Sometimes the person gazing at the water sees what he wants to see and at others what is really there; to me this was a nuanced way of demonstrating that you get out of life what you put into it, a lesson that both Verma and Anand learn the hard way over the course of the film. Reflections also play up the lookalike plot device, which I think is used fairly subtly to discuss choices, priorities, and principles rather than as a more blatant "the good and evil faces of the same person" setup.
Stating your needs is important, but it's even better to think ahead and consider the other people in your life as you make decisions (and to me it seemed that the major characters had clear and particular choices, even while there is also talk about fate and responsibilities).
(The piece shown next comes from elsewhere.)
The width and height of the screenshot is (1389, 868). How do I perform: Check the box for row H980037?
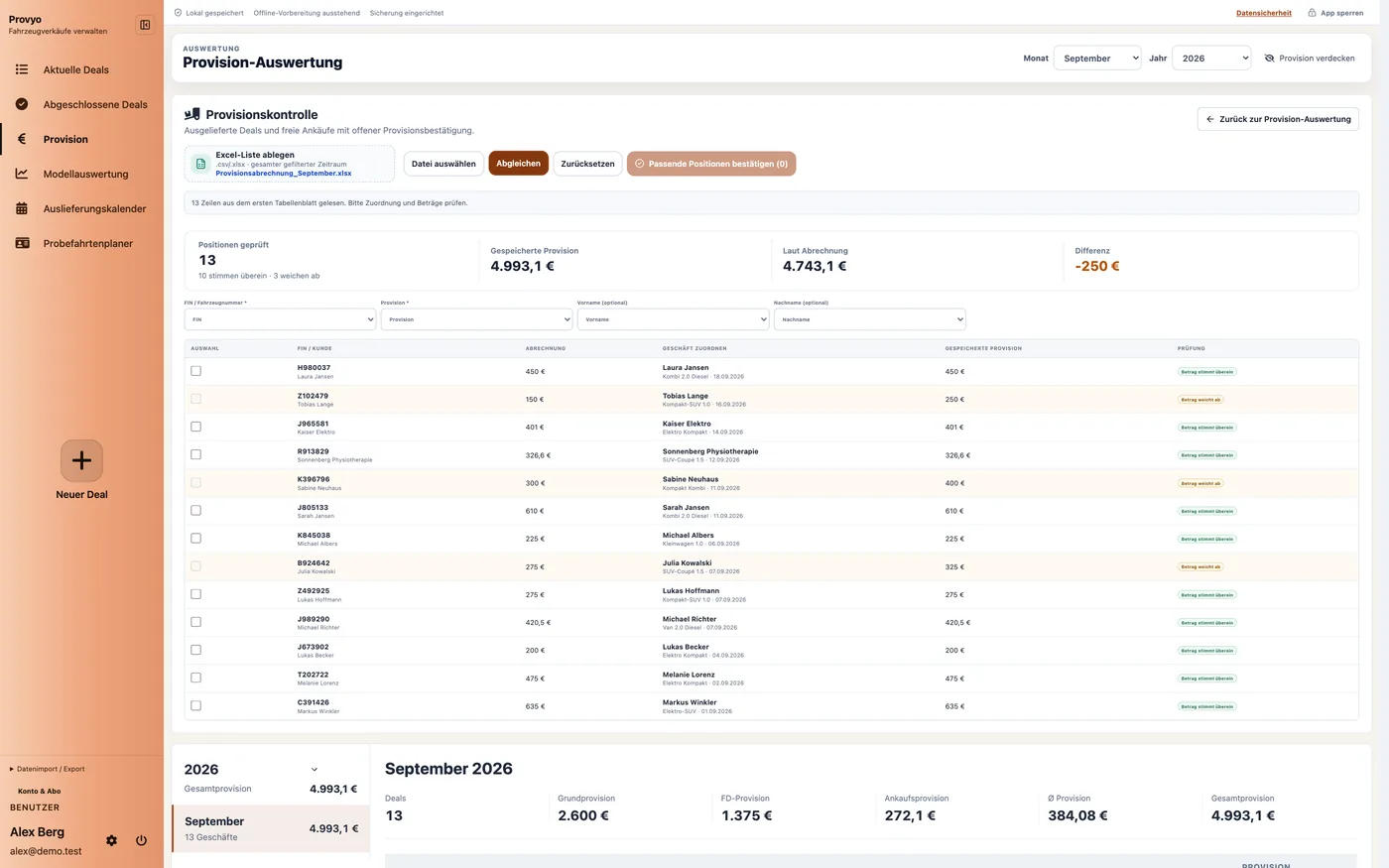tap(195, 371)
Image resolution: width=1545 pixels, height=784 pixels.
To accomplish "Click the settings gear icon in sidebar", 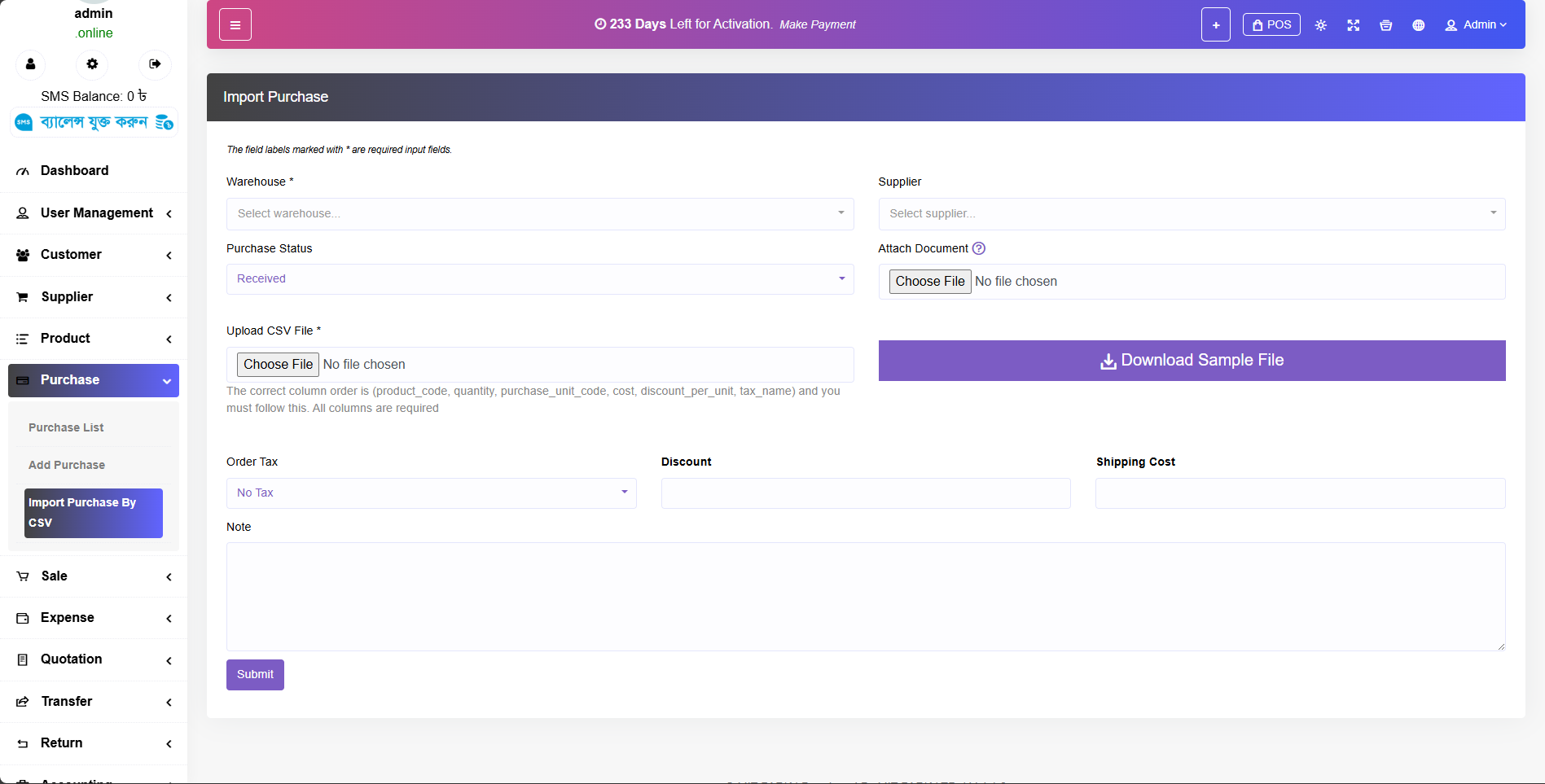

As a panicking Anand realizes he's made a big mistake, someone sternly chastises him: "You should have thought of that earlier." And it's true, he should have. Anand is neither a sheep nor an idiot, but he also goes with his gut, which, in the crucial instance upon which the second half of the film hinges, is loving but unwise.
In a sleep-deprived hallucination, the lookalikes debate how to deal with the mess they've gotten themselves into.
This reminded me so much of Dev's conversation with himself in Guide!
To my surprise, society's perception of their respective partners' purity was included. At first I was a little put off, thinking "Good lord, how'd we get to that?" (because of course nothing untoward had happened in either couple), but then I realized that way to highlight the effect of the men's plans, as are Ruma's physical health and Mita's domestic worries. Just like the water in the title sequence, ripples have fanned out from one small drop on the surface, and what people think they see is not always accurate.
There are many well-done small moments too. Look at this training montage. Anand enters the army a little lost and probably wistful for home, having signed himself up in a rash attempt to become enough of a breadwinner to ensure Mita's father's approval.
With more experience (and perhaps a promotion, judging by his new hat?), he's happy, but as time passes and the reality of war sets in, the smile has faded.
Even the light on a worried mother's face from her diya is beautiful, so simple yet so evocative of what this character craves.
Additionally, Jaidev Verma's songs are lovely to listen to and to watch,
Abhi Na Jao Chhod Kar Ke Dil Abhi Bhara Nahin
though the phrase stuck in my head after the film was the tune from Anand's musical lighter that occurs throughout, a concise badge of the reliability and constancy of Anand and Mita's love.
I can't decide if Hum Dono just doesn't work for me or if I'm really missing something important in it (like dialogues that just aren't magical in English). As always, a Vijay Anand film makes me want to see and think about more Vijay Anand films, and a Dev Anand film makes me wish he would perform like an actor rather than a star. If anyone has recommendations of films in which Dev gets over himself and really becomes the character the film needs, I would love to try them out.
And for fun, here are two things that made me giggle. As stated earlier, I am easily irritated by Dev's very artificial yet often completely inappropriate hairstyle (why not spend all that hairspray on something suited to the film you're actually in?), so when Ruma smooths it down while wondering why it looks the way it does, I shouted "You tell 'im!" to the screen.
And not only is there knitting, the second male lead joins in!
For more filmi knitting, be sure to look at Totally Filmi's tumblr of Rishi's sweaters.
* I've been told he is the actual director of this film, even though it is credited to a Nav Ketan associate named Amarjeet.